Tuesday, November 15, 2011

Uncool

His phone chirped. Grateful for the distraction, he took it out and read the text: Rob’s Romps?

He tapped his response quickly: Umm no.

He looked up and caught the flash of annoyance on Alison’s face. “Seriously? You’re negging me? Who was that, your roommate?”

He was genuinely surprised. “Umm, no. It’s…” He hesitated, then came clean. “It’s my father.”

An elegant eyebrow went up.

“He’s, sort of, in a crisis right now.” The sentence ended on a rising note, as if he half meant it as a question.

The eyebrow stayed up.

“He’s asking me for advice.” Same rising note.

She looked at him blankly. His heart sank. He was going to have to explain.

The date was not going well. He had been stunned when Alison tossed him a casual “Sure, why not?” when he asked her out to dinner, and he stayed stunned the whole week waiting for Saturday night. He was a lowly engineering undergrad; she was five years older, a tall, achingly pretty, stylish, singularly focused woman working on her Masters in History. She was so frickin’ smart it shook him. He had no idea why she hadn’t excused herself and bailed by now, so paltry had been their conversation thus far, all biographical stuff.

“He’s… found Facebook. He’s…” He sighed. “He’s uploading photos and he wants a ‘cool’ title for the photo album. He’s been shooting me every silly name he can think of.”

His phone chirped again: My Shenanigans?

He smiled. “Thing is, my Dad’s pretty much the uncoolest guy you’ll ever meet. I mean, he thinks breakfast is cool. When I was a kid, I’d walk into the kitchen and he’d give me this goofy grin and say, ‘Hey, buddy! Bacon today, isn’t that great?’ And this foray into the world of social networking? He’s got, like, 12 friends, mostly relatives and people at work – those who can figure out how to get online, anyway. And me. But he spends hours. He’s been uploading photos from, like, his bowling league and book club and wild office parties at the clubhouse. Right now he’s fixated on finding a cool name for this album.”

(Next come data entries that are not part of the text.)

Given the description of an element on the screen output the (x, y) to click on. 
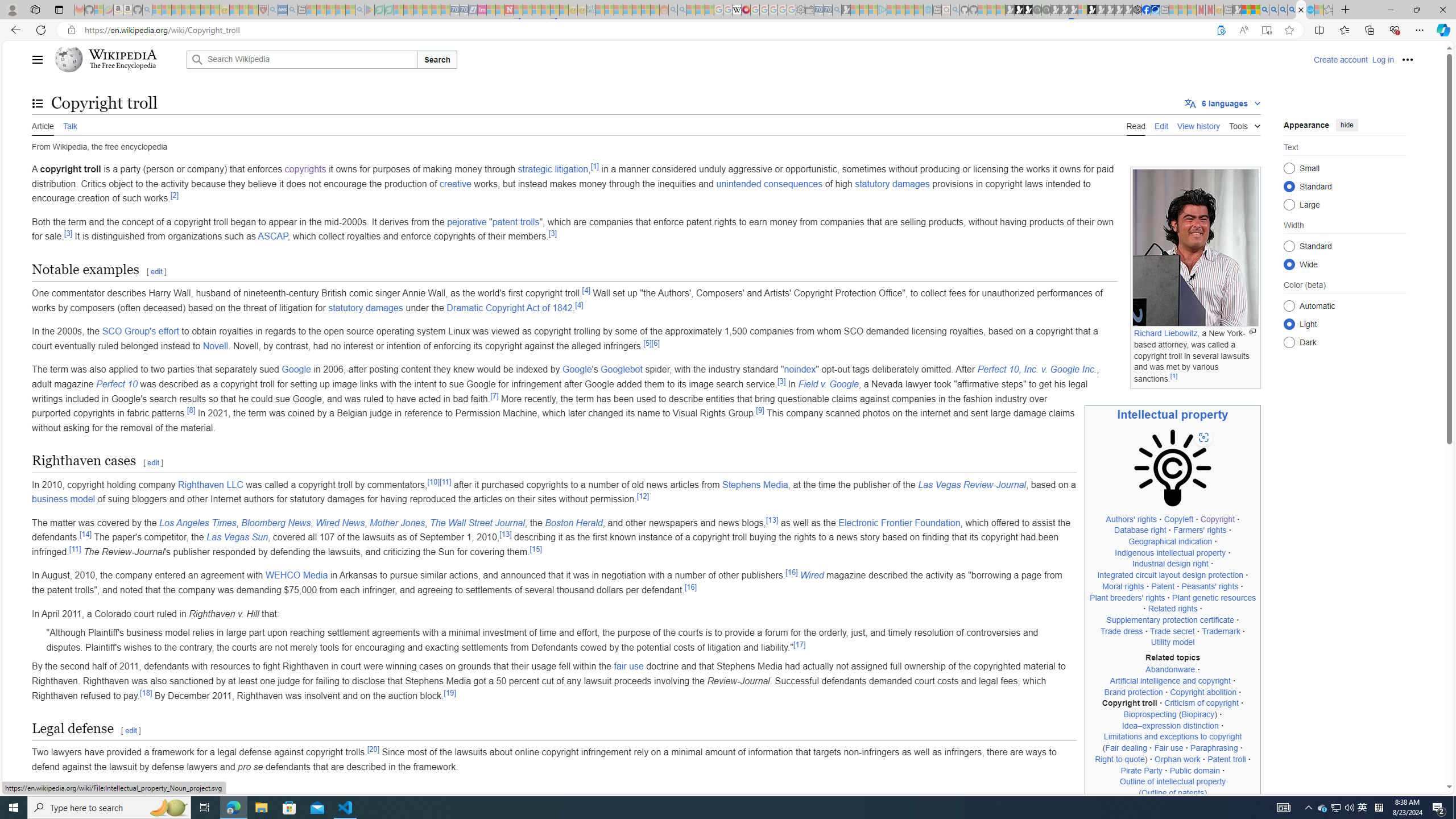
Utility model (1172, 642)
Bing AI - Search (1264, 9)
Small (1289, 167)
Limitations and exceptions to copyright (1172, 737)
Las Vegas Sun (236, 537)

He gave her a quick look, missing her already. He texted: Are you *trying* to sound like a geezer?

He leaned back. Might as well go down in flames. “He actually cried when I was born. They took me to the nursery for shots, and he cried when I started crying. I had an excuse: someone just stuck a needle in my butt. He said that when I started crying, he cringed and had to look away. He couldn’t stand that he had helped bring this person into the world, and in the first hour of his life someone had already caused him pain. And he realized that he would be hurt over and over and over again, and he couldn’t stop it. He promised then that he would do everything in his power to make sure that he – I – would be happy as well.

“He tells that story. A lot.”

She was looking at him steadily. And there it was again: the sensation that even though he was sitting stock still, he was falling forward, into those big blues, drowning in them.

His father settled on “Wacky Times.” Three years later, his father uploaded 847 new photos. The album cover photo was of him and his father flashing identical stupid grins, with Alison and his mother between them, Alison radiant in white. In the comments, she had written: Pops, thanks for giving me the coolest guy in the world.